0.75 AMA PRA Category 1 Credit(s)™

Newer Biochemical Bone Health Markers

Pembicara: Dr. Sangeeta Kapoor

Professor & Head, VIMS Hospital, Uttar Pradesh

Masuk untuk Memulai

Ringkasan Mendengarkan

  • Remodeling tulang adalah proses berkelanjutan yang diatur secara ketat, melibatkan aktivitas terkoordinasi antara osteoblas dan osteoklas, yang dikendalikan oleh jalur persinyalan Wnt-beta-catenin dan RANK-RANKL-OPG. Meskipun penanda tradisional seperti alkali fosfatase serum total dan hidroksiprolin urin tersedia secara luas, keduanya sering kali kurang spesifik karena diekspresikan di berbagai jaringan. Praktik klinis kini beralih ke penanda spesifik tulang yang lebih kuat, yang mampu mencerminkan pergantian tulang secara real-time dengan lebih baik.
  • Standar klinis saat ini menekankan penggunaan procollagen type 1 N-terminal propeptide (P1NP) sebagai penanda pembentukan tulang dan C-terminal telopeptide of type 1 collagen (CTX) sebagai penanda resorpsi tulang. P1NP lebih dipilih karena stabilitasnya yang tinggi dan tidak adanya variasi diurnal, sementara CTX sangat sensitif untuk memantau respons terhadap terapi anti-resorpsi seperti denosumab. Kandidat baru, seperti sklerostin—protein yang disekresikan oleh osteosit yang meregulasi negatif pembentukan tulang—menunjukkan potensi signifikan untuk prediksi risiko patah tulang, dengan kadar yang sering kali berkorelasi kuat dengan tingkat keparahan osteoporosis. Selain itu, fibroblast growth factor 23 (FGF23) telah muncul sebagai biomarker penting untuk menilai metabolisme mineral dan kesehatan tulang, terutama pada pasien dengan penyakit ginjal kronis, yang sering kali menunjukkan gangguan sebelum penanda konvensional berubah.
  • Alat diagnostik yang muncul, termasuk microRNA, proteomik, dan metabolomik, merupakan garis depan berikutnya dalam kedokteran tulang.

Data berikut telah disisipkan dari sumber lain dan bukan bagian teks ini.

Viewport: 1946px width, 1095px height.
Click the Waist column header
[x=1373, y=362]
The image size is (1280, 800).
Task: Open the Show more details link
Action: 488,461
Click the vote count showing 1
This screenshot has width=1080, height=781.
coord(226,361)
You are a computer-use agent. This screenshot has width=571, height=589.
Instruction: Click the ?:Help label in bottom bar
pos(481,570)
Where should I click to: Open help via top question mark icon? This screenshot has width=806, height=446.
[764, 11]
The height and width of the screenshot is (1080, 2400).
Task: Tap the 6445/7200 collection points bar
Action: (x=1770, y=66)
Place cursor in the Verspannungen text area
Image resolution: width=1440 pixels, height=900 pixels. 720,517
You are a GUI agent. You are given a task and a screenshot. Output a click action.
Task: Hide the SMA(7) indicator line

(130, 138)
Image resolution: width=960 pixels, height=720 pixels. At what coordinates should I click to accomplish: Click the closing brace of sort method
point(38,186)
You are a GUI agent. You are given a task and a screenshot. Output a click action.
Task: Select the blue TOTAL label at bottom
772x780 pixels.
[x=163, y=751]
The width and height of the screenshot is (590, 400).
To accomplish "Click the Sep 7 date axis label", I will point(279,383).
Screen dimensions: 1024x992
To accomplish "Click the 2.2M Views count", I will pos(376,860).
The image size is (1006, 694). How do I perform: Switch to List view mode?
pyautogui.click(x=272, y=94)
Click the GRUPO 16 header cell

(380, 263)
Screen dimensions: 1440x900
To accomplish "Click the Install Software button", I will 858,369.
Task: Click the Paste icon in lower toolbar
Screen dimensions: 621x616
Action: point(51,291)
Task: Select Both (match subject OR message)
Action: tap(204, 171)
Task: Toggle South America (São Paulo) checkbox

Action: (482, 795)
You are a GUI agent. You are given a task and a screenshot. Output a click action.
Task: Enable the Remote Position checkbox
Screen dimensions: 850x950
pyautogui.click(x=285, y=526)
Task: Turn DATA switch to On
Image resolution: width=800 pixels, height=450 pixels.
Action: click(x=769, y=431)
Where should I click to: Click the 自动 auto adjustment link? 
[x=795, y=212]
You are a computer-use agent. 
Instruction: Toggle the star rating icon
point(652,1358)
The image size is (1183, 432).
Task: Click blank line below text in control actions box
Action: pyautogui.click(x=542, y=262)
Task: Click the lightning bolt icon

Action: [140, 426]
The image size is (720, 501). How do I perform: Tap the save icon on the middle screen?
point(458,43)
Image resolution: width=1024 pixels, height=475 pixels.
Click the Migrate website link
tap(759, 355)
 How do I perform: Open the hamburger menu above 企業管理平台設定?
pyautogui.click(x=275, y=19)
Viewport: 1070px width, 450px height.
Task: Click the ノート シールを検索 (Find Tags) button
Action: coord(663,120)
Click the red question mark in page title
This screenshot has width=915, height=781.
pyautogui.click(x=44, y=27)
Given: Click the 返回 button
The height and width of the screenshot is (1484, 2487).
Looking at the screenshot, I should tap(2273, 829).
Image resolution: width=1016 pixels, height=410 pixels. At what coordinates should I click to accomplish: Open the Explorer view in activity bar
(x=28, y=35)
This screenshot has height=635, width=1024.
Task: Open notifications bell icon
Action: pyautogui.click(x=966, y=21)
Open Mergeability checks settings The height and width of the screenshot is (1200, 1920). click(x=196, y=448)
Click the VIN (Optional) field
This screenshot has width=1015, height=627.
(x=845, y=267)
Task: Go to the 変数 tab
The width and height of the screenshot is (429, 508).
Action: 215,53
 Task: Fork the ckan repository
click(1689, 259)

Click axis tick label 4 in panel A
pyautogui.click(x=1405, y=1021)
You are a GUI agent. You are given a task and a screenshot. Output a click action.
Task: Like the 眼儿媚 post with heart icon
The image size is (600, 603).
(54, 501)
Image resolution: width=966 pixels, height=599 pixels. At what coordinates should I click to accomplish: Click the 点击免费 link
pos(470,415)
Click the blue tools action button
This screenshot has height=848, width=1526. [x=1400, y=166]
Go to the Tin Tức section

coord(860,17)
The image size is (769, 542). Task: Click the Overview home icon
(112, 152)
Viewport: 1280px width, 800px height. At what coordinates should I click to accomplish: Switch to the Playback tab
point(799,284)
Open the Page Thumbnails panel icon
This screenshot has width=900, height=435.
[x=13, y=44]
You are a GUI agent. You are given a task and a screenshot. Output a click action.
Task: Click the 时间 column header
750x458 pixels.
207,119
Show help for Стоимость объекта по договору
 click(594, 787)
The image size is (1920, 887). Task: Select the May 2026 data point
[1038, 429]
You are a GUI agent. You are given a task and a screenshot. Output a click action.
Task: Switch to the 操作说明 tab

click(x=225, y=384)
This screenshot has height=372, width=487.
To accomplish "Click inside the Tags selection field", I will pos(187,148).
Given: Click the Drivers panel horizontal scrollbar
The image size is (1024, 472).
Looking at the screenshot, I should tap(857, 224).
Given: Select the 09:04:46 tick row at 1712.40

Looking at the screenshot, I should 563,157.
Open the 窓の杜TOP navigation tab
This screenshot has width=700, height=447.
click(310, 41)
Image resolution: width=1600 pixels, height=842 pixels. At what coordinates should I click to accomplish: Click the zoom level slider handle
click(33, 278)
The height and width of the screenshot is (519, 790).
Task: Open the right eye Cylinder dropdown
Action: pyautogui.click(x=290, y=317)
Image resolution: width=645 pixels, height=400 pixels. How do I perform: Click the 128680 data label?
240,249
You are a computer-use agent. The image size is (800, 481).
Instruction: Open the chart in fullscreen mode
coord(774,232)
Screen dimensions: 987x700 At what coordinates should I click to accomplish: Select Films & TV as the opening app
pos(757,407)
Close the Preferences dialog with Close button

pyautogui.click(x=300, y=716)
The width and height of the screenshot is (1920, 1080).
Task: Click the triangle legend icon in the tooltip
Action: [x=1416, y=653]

Meskipun saat ini sebagian besar masih terbatas pada lingkungan penelitian, alat-alat ini menawarkan potensi untuk deteksi dini penyakit tulang metabolik dan strategi terapeutik yang lebih personal. Lebih lanjut, integrasi kecerdasan buatan dengan panel multi-penanda dan data pencitraan, seperti trabecular bone score (TBS), sedang merevolusi penilaian risiko klinis.
  • Poin utama bagi klinisi adalah bahwa bone mineral density (BMD) saja tidak cukup untuk penilaian komprehensif. Manajemen yang efektif memerlukan pergeseran menuju kedokteran tulang presisi (precision bone medicine), dengan memanfaatkan kombinasi penanda pergantian tulang yang mapan, penilaian struktural melalui TBS, dan diagnostik berbasis protein yang sedang berkembang. Dengan mengintegrasikan alat-alat ini, klinisi dapat beralih dari diagnosis tahap lanjut ke intervensi proaktif sejak dini, yang pada akhirnya meningkatkan pencegahan patah tulang dan hasil klinis pasien.